Sul rapporto tra i Maldini e il Milan: "Ci sono stati pochi anni dal '54 in poi in cui un Maldini non ha fatto parte del Milan, prima mio papà, poi io e i miei figli. La cosa bella è che al Milan questi ricorsi ogni tanto succedono".

Sul gol in finale nel 2005: "Rimane il gol più veloce e bello anche nella sua drammaticità, il calcio è imprevedibile e le cose non sono mai scontate, è anche la bellezza di questo sport. La cosa che fa ridere è che ho giocato 8 finali ne ho vinte 5 ma questa è quella che viene più ricordata, ha lasciato un segno importante. Eravamo favoriti, abbiamo giocato molto meglio, la partita non ha mai cambiato padrone a livello di gioco, siamo stati pericolosi sempre. Ma quando accetti queste cose dolorose è più facile che tu possa avere altre chances".

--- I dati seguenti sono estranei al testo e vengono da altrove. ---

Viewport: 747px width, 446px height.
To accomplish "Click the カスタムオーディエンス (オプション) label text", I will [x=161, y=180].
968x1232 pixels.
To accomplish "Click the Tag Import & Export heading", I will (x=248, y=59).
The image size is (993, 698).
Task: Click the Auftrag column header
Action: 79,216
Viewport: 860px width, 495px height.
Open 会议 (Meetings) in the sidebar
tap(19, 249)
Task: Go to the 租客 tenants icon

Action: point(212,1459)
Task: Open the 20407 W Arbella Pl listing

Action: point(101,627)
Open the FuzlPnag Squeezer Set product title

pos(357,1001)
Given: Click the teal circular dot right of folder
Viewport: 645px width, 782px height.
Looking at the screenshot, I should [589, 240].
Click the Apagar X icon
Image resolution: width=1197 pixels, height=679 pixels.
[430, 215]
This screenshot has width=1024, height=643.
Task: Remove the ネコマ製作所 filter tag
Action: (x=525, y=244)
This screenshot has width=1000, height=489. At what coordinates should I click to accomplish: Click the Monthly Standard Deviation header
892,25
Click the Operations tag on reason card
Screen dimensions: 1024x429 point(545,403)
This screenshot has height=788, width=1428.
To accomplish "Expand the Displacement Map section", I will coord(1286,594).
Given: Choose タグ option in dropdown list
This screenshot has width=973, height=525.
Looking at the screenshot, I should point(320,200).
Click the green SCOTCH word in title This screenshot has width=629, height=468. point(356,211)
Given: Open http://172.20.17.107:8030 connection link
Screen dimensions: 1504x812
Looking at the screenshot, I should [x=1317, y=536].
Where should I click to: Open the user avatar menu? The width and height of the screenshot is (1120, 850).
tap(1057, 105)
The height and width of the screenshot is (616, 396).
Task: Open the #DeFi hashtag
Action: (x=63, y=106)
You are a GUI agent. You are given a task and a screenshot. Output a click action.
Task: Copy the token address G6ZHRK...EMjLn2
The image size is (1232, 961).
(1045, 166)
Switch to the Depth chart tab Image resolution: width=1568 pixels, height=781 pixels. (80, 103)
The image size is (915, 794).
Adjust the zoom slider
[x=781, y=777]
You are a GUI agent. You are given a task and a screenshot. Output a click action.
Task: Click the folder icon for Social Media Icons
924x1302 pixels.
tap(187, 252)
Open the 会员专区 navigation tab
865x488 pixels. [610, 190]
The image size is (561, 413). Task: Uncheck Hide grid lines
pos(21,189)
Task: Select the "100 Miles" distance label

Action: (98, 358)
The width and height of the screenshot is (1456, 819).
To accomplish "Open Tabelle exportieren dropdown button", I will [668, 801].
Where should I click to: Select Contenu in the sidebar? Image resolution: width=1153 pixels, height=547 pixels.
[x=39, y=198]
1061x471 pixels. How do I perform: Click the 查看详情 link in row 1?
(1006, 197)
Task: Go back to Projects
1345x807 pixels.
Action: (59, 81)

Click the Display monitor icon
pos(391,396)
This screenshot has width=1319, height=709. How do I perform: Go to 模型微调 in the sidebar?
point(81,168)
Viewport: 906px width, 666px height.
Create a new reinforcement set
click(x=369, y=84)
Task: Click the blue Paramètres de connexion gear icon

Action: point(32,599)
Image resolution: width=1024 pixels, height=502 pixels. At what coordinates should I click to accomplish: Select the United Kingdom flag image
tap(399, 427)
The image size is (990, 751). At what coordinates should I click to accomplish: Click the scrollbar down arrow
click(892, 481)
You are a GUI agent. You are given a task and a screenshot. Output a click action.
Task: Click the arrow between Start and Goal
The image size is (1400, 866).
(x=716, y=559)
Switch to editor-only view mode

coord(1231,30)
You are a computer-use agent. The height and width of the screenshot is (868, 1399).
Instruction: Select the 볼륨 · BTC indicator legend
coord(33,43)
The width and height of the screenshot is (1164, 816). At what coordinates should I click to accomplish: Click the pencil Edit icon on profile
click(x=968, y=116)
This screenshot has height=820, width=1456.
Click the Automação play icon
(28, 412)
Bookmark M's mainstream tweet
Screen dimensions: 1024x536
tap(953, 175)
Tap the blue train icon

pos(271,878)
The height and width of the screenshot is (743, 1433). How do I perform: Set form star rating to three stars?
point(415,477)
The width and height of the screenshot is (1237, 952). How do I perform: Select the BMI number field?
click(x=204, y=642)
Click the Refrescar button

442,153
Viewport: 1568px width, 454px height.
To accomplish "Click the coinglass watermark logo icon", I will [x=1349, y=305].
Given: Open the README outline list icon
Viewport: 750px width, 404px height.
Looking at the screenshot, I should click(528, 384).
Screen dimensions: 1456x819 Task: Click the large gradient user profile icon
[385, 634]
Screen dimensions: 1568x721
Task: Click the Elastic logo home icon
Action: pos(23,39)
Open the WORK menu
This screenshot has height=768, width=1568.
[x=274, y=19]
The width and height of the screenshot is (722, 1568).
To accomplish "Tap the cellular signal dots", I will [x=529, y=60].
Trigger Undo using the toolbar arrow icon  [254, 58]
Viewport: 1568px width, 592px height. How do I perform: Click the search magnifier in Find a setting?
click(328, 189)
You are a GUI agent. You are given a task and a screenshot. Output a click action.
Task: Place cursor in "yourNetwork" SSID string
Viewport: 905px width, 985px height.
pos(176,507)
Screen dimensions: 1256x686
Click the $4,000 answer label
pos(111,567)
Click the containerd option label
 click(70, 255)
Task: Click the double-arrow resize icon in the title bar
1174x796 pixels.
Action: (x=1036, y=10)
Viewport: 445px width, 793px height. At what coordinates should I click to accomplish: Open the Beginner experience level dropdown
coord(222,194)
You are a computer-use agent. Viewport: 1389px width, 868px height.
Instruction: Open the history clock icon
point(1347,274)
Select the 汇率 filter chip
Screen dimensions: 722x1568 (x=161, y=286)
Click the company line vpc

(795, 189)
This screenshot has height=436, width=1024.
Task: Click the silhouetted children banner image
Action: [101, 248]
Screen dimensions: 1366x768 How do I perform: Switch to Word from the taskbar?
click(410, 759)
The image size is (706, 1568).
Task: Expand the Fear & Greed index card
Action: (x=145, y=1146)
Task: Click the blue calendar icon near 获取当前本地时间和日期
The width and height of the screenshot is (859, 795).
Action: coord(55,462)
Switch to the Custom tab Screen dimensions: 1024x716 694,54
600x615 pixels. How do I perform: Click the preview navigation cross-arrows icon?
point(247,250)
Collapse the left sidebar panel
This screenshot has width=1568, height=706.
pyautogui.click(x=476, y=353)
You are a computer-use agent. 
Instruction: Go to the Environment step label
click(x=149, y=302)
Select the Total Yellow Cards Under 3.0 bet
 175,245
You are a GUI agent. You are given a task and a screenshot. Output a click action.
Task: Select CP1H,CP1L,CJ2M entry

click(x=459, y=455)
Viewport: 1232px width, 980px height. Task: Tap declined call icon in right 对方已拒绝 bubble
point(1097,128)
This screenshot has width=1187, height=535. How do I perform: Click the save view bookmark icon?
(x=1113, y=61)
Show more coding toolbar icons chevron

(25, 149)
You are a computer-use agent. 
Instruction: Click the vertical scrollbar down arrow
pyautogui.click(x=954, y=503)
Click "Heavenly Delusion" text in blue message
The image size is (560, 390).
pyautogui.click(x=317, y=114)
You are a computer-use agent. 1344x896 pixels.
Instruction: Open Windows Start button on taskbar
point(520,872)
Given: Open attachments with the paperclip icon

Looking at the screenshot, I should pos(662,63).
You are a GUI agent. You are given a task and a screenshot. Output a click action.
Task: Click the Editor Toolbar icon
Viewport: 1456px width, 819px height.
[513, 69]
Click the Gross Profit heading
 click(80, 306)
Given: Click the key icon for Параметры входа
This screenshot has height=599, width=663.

Sulla finale del 2007: "Ho preso tanti antidolorifici, mi ricordo pochissimo della partita, l'inizio, i gol di Inzaghi, la fine e un po' della festa. Quando mi sono operato a tre giorni dalla finale ogni volta che mi svegliavo chiedevo al mister se avessimo vinto o perso".

Sul rapporto col Milan: "Il rapporto con questo club è nato nel '78 e non si è ancora chiuso. Il fatto che almeno un componente della famiglia Maldini sia legato a questo club dagli anni '50 dice tutto".